What is the best text embedding model in 2026?

It depends on your priorities. For the best MTEB scores, Cohere embed-v4 and Voyage AI voyage-3-large lead. For price-performance, Jina-embeddings-v3 at $0.02/1M is hard to beat. For the most integrations, OpenAI text-embedding-3-small is the safe default.

How much do embedding APIs cost?

From $0.02 to $0.18 per million tokens. OpenAI small and Jina v3 are cheapest at $0.02. Voyage AI large is most expensive at $0.18. Google's text-embedding-004 is free on the Gemini API free tier. Even at scale, embedding costs are typically under $100/month for most applications.

What dimensions should I use for embeddings?

768-1024 dimensions work well for most applications. OpenAI and Cohere support Matryoshka embeddings, letting you truncate to fewer dimensions (256, 512) with minor quality loss. Higher dimensions (1536, 3072) give marginally better retrieval but increase storage costs proportionally.

What is the MTEB benchmark?

MTEB (Massive Text Embedding Benchmark) is the standard evaluation suite for embedding models.

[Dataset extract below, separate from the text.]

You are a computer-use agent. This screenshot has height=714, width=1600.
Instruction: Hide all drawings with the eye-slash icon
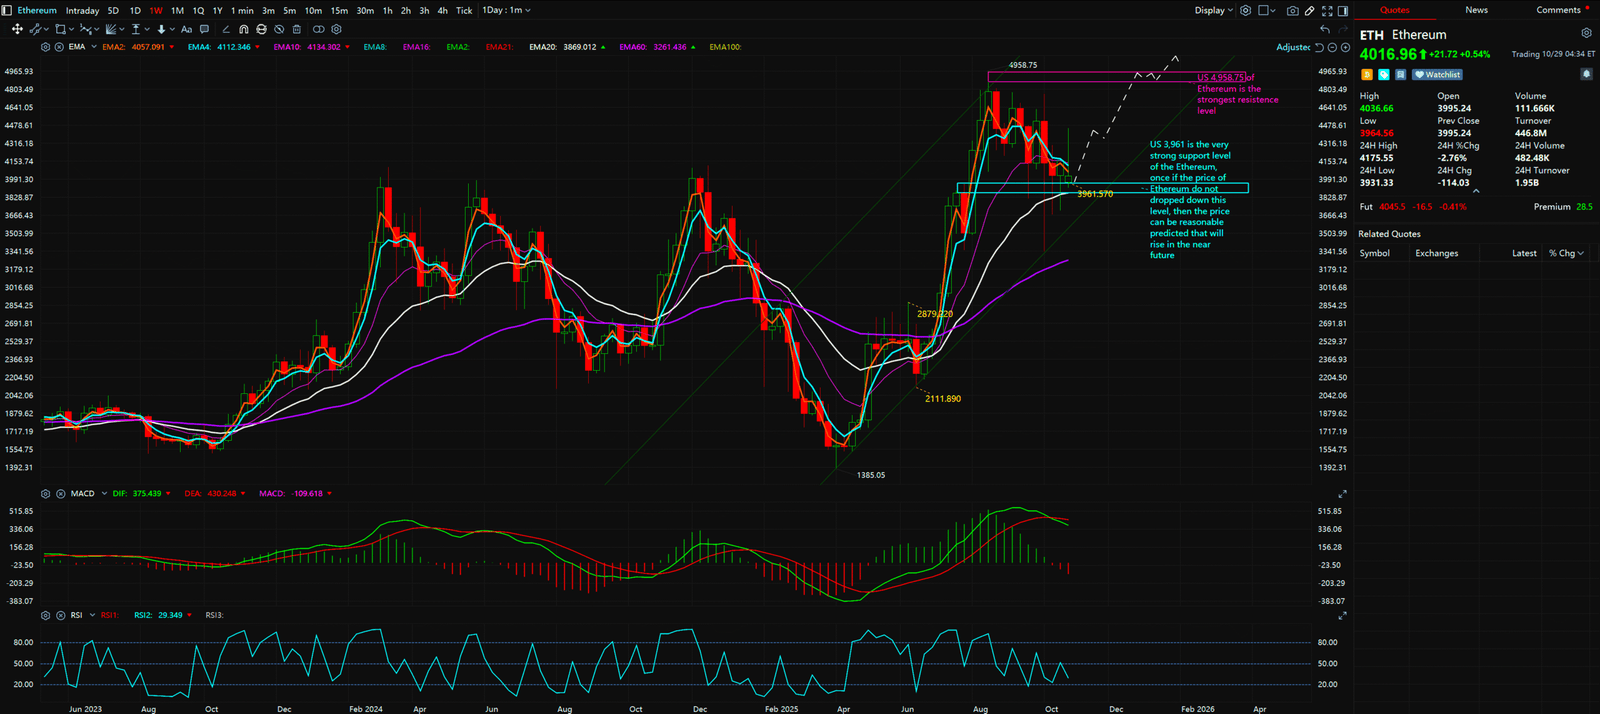point(279,30)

It covers 56+ datasets across retrieval, classification, clustering, and semantic similarity tasks. A model's MTEB score is the best single predictor of real-world search performance.

Should I use open-source or paid embedding models?

For fewer than 10-15 million embeddings per month, paid APIs are typically cheaper and simpler than self-hosting. Above that threshold, self-hosting with models like GTE-large or BGE-large becomes cost-effective. Data sovereignty requirements may also require self-hosting regardless of volume.